Trecho selecionado:
Durante um dos cursos organizados pela UPP, em uma conversa informal, ouvi a comandante comentando que estava precisando muito tirar férias, mas que não podia se ausentar da favela porque “vagabundo no morro” sabe quando ela está lá ou não no morro. E quando ela não estava, “eles ficam falando para todo mundo que “o morro está tranquilão” e que podem fazer o que quiserem porque a comandante não está na favela”. Esse caso ajuda a evidenciar como a própria comandante parecia acreditar que era a única capaz de resolver uma série de problemas da vida cotidiana no Santa Marta e que, portanto, sua presença era indispensável para a manutenção da ordem na favela.
Além da pessoalidade, há, pelo menos, três outros elementos que compõem “tipo ideal” de liderança carismática apresentado por Weber (1972) que também aparecem na liderança exercida por Priscilla no Santa Marta. O primeiro é que a liderança carismática “domina outros porque, através de sua pessoa, tornou-se manifesta uma missão, que, com muita frequência, revoluciona a ordem estabelecida”. O segundo elemento é que esse tipo de liderança, geralmente, “é produto da crise e do entusiasmo”. E o terceiro a emergência deste tipo de liderança, posteriormente, gera “implicações no problema da sucessão” (Bendix, 1960, p.238).
Priscilla chegou ao Santa Marta em um momento de crise – gerado pela implementação da UPP – com a missão de “pacificar” a favela. Como líder da polícia, ela exigia obediência com base nesta missão que ela acreditava que era seu dever desempenhar. Como líder carismática, ela conseguiu “dominar” a favela porque, através de sua pessoa, tornou-se manifesta a sua missão e sua intenção de revolucionar a “ordem” estabelecida pelo tráfico anteriormente. E, assim, conseguiu um “grau de compromisso por parte dos discípulos sem paralelo nos outros tipos de dominação” (Bendix, 1960, p.238). Mas é importante lembrar que como
a liderança carismática é uma resposta exclusivamente pessoal a uma crise na experiência humana; aqueles que sucedem ao líder carismático enfrentam, portanto, o problema de preservar um carisma pessoal após o fim do líder e da crise, quando as necessidades diárias entram novamente em evidência. (Bendix, 1960, p.239)
É importante ressaltar que quando Priscilla foi convocada a assumir o comando da Coordenadoria Geral de Programas Estratégicos das UPPs, outro policial que trabalhava na UPP do Santa Marta tornou-se o responsável pela UPP da primeira favela “pacificada” do Rio de Janeiro. E essa transição foi marcada por forte turbulência. Assim que ele assumiu o cargo, começaram a circular rumores de que antes de atuar na UPP, ele era policial do segundo batalhão (localizado em Botafogo perto do Santa Marta) e de que ele tinha envolvimento com milicianos:
Falam das histórias dele... Dizem que ele é um ex-miliciano e [as pessoas] têm medo de que ele faça aqui o que ele fazia onde ele comandava, antigamente. Ou seja, uma milícia. (…). Eu, pela minha parte, não vejo ele circulando pela comunidade tanto quanto Priscilla. Ela, antigamente, circulava pela comunidade, andava para cima e para baixo, estava sempre interagindo com as pessoas, independente de querer saber da vida das pessoas ou não. Ela andava, batia papo, sumia uns tempos, mas [estava] ali na comunidade sabendo o que estava se passando. Eu não vejo ele fazendo isso. (Trecho de entrevista com uma moradora do Santa Marta).

Dados fornecidos:

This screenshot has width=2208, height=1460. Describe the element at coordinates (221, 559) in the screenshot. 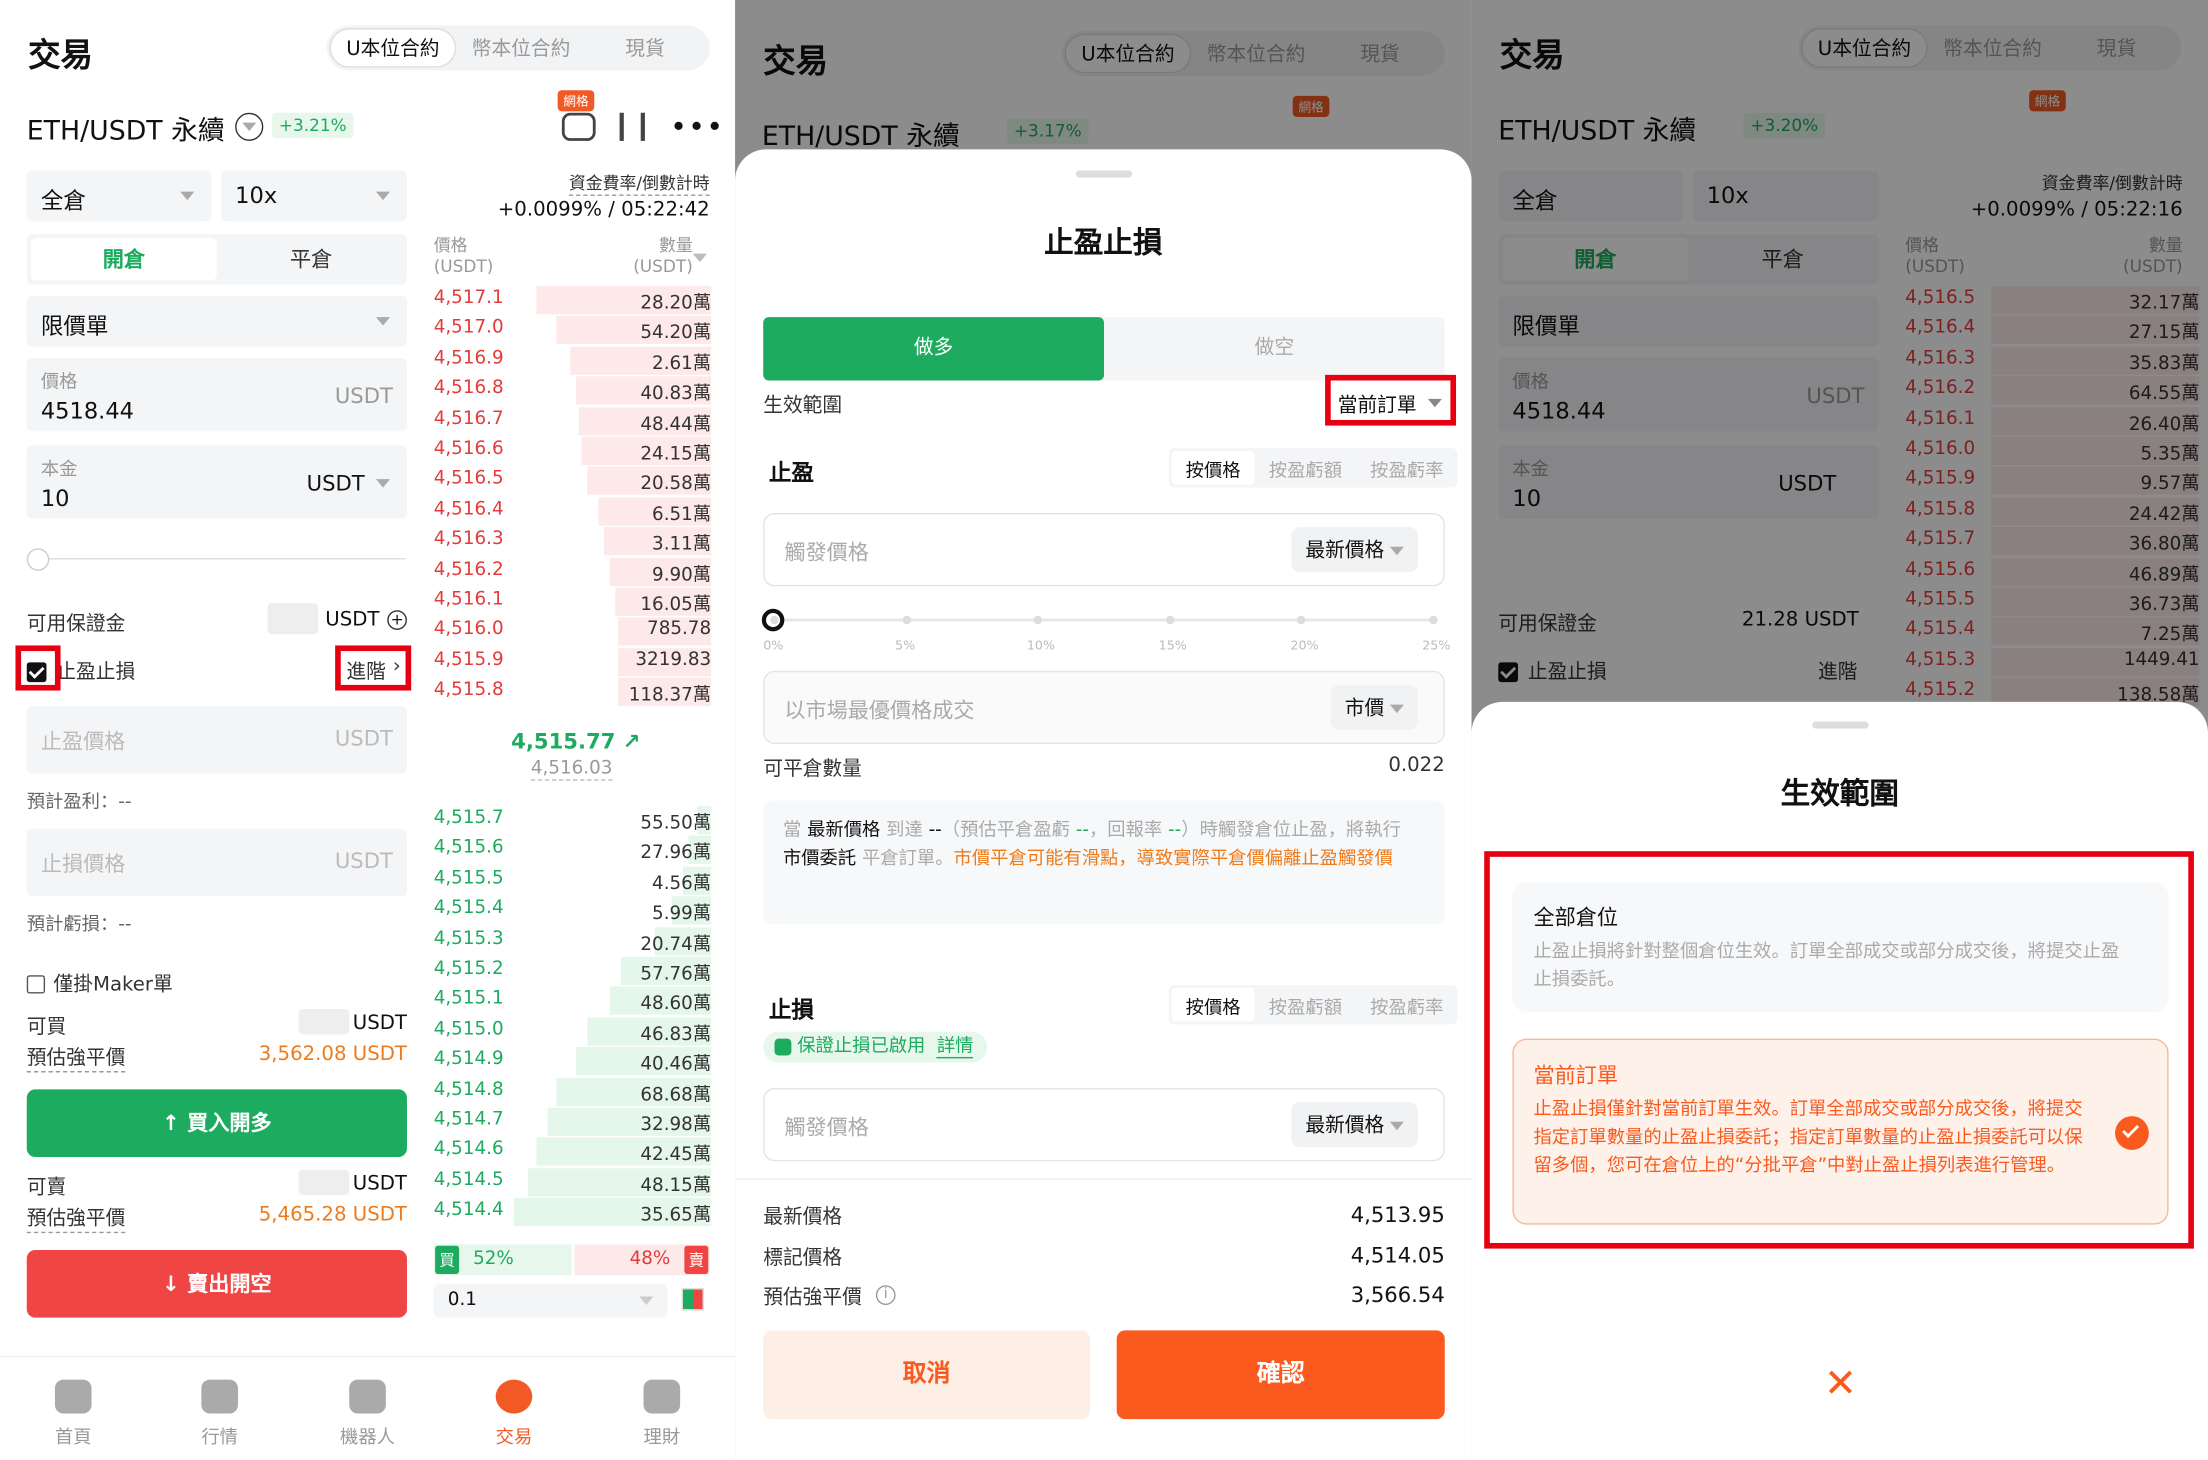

* * *

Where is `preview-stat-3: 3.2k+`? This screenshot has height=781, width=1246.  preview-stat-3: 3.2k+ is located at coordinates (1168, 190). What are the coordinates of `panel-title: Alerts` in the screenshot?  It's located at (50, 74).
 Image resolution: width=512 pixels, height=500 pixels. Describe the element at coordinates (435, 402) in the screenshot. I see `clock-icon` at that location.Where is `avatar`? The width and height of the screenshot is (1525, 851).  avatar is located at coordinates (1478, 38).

Tarefa a cumprir: Transcreva, sem nenhuma alteração, a passagem do trecho sobre a UPP do Santa Marta que vai de "Durante um dos" até "ordem na favela.".

Resposta redigida:
Durante um dos cursos organizados pela UPP, em uma conversa informal, ouvi a comandante comentando que estava precisando muito tirar férias, mas que não podia se ausentar da favela porque “vagabundo no morro” sabe quando ela está lá ou não no morro. E quando ela não estava, “eles ficam falando para todo mundo que “o morro está tranquilão” e que podem fazer o que quiserem porque a comandante não está na favela”. Esse caso ajuda a evidenciar como a própria comandante parecia acreditar que era a única capaz de resolver uma série de problemas da vida cotidiana no Santa Marta e que, portanto, sua presença era indispensável para a manutenção da ordem na favela.